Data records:
....
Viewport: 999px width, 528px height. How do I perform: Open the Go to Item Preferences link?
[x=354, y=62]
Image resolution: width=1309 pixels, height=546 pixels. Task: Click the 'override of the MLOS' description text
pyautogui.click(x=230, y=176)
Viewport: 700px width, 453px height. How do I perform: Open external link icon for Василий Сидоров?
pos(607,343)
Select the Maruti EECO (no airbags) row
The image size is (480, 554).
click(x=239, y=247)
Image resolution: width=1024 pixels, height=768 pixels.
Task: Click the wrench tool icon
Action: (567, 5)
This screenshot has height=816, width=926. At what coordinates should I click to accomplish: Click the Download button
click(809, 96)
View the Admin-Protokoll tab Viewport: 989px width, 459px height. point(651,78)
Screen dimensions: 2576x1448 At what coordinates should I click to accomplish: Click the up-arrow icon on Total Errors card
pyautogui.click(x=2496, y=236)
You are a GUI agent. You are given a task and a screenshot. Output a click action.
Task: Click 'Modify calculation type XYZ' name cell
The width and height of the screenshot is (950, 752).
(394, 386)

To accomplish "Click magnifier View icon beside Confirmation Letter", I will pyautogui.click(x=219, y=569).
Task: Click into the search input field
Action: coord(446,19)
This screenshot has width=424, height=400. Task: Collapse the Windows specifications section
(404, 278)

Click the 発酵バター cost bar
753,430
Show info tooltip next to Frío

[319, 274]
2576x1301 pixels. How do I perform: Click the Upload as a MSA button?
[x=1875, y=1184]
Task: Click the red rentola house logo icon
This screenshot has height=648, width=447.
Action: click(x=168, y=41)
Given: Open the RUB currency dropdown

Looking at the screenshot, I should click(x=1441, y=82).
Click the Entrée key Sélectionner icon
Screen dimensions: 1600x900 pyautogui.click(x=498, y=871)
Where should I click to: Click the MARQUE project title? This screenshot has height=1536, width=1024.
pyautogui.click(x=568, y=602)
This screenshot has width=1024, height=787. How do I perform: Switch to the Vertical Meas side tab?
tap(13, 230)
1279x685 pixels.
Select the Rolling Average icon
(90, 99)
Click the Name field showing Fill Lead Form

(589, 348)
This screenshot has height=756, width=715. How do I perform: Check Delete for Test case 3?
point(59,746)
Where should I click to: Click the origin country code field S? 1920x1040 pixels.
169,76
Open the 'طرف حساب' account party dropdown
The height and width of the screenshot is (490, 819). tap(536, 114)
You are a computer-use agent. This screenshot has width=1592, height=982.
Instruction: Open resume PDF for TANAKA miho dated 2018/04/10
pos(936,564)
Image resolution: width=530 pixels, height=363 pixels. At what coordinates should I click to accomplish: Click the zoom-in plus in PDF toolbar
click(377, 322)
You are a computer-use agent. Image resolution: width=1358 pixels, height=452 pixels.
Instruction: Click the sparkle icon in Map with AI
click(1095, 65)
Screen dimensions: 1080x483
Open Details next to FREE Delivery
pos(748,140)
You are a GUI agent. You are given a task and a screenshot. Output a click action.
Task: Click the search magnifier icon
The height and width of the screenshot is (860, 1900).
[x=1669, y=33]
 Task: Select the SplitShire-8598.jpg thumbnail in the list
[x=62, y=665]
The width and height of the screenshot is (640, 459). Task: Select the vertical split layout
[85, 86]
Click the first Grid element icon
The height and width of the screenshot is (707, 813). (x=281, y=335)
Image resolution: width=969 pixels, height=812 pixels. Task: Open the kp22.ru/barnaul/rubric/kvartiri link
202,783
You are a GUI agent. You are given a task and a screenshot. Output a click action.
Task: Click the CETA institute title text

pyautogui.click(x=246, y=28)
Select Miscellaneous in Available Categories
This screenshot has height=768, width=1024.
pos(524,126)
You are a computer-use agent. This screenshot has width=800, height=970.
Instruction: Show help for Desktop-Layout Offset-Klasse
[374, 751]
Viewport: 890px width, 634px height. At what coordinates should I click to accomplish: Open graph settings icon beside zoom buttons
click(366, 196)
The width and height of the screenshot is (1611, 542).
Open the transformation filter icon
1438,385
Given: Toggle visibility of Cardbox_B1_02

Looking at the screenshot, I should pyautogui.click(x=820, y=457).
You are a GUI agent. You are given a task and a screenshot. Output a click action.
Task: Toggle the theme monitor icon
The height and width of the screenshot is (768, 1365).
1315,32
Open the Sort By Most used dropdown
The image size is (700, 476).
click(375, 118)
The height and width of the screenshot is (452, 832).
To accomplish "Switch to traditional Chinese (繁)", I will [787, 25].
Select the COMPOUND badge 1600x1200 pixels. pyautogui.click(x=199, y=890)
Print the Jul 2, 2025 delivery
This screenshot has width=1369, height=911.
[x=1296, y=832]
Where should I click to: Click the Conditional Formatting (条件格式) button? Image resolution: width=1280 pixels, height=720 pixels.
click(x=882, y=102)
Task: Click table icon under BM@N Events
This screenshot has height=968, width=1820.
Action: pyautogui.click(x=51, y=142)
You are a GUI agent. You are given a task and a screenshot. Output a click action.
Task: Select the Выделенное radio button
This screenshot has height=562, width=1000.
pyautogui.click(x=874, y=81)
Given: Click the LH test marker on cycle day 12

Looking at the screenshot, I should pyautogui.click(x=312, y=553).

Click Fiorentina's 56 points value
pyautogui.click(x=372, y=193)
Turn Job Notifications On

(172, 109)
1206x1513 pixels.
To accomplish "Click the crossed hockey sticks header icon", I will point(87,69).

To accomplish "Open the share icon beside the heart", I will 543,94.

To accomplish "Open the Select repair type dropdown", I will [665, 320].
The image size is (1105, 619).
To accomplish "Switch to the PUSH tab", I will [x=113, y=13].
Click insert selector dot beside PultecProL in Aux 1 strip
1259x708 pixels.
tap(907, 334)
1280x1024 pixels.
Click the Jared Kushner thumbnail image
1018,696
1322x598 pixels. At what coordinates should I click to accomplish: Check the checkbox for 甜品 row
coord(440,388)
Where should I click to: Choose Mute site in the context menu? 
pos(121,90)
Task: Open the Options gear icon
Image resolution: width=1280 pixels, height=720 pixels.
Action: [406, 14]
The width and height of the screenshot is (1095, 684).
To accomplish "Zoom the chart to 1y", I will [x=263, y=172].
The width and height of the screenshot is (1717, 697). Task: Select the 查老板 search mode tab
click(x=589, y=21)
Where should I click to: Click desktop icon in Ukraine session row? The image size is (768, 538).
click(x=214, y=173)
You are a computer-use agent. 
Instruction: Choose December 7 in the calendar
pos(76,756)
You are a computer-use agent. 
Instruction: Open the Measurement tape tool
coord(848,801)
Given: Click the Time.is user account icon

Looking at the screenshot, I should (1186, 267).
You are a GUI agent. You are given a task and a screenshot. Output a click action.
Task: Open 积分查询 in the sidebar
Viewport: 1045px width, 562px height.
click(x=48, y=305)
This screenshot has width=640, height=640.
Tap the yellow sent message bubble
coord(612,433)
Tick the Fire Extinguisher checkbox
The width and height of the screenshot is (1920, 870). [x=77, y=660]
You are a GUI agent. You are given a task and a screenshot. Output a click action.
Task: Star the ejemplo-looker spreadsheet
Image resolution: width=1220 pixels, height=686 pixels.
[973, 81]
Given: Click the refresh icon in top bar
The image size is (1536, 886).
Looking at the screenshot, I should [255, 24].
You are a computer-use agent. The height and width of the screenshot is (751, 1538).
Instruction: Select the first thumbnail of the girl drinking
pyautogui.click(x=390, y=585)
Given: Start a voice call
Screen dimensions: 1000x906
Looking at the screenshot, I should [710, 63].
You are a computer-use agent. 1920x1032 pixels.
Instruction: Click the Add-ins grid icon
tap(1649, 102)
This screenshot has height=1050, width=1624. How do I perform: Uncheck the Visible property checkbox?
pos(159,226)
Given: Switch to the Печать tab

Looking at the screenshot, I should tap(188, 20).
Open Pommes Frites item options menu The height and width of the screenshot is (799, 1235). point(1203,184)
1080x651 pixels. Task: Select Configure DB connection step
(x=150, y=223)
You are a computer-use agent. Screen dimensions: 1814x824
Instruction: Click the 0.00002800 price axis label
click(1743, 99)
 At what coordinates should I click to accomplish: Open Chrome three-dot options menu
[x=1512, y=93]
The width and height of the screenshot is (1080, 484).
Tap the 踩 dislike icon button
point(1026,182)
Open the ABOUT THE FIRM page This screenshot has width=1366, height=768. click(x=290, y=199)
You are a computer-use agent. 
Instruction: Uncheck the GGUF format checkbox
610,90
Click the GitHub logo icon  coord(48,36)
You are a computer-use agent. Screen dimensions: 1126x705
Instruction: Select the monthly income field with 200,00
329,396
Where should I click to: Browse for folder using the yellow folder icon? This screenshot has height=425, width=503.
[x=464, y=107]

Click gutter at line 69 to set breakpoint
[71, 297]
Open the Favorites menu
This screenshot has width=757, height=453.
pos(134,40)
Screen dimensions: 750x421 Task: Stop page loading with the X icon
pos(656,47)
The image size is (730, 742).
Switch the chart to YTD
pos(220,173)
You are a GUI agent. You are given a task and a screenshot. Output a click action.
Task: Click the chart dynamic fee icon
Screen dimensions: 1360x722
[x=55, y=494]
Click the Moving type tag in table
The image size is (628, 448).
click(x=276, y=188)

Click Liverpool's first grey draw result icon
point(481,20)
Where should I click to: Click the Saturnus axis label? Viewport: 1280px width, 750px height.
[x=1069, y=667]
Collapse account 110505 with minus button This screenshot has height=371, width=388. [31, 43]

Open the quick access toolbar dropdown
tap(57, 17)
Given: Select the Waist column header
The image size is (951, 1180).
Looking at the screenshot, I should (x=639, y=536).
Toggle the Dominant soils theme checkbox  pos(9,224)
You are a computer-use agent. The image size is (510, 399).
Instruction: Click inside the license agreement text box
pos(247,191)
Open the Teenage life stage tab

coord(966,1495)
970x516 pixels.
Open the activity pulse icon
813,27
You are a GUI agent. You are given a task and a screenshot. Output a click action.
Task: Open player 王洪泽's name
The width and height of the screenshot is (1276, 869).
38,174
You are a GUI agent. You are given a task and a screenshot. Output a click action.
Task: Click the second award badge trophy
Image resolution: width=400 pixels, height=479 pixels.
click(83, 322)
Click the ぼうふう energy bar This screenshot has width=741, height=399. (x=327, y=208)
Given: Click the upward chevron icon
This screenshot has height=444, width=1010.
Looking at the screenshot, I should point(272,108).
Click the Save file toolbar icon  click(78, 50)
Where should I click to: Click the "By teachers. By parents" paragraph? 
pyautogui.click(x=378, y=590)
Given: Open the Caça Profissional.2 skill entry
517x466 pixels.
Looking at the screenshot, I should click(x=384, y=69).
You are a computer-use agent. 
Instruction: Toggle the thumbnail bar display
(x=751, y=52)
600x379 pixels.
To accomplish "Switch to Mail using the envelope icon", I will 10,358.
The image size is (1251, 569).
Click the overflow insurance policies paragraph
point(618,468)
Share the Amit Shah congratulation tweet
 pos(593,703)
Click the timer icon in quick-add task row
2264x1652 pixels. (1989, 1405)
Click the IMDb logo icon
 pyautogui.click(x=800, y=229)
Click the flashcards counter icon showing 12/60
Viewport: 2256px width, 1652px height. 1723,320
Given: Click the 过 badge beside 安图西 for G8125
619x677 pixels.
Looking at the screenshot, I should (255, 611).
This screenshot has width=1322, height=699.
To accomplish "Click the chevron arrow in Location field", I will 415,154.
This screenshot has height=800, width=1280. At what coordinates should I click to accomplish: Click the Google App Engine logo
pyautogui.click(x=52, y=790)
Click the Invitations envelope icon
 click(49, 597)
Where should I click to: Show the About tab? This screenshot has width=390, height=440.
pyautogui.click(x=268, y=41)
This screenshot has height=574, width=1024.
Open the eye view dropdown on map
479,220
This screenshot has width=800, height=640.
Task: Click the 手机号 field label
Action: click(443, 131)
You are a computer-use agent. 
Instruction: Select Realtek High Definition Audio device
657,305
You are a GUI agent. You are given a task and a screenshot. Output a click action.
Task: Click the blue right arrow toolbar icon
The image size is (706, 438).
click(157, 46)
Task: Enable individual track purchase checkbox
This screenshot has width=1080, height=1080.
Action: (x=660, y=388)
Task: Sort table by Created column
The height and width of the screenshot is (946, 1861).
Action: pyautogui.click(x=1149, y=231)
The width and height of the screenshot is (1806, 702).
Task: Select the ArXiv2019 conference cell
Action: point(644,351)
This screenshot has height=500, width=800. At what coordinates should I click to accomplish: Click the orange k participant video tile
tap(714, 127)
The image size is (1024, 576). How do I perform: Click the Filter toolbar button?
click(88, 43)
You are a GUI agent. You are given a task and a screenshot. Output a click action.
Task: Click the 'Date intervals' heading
....
* **ABOUT THIS TASK**
Return each line in the records that holds the string "header".

* **RESULT OF THIS EXERCISE**
To accomplish "Click the crossed hockey sticks header icon", I will point(87,69).
Given: Select the Waist column header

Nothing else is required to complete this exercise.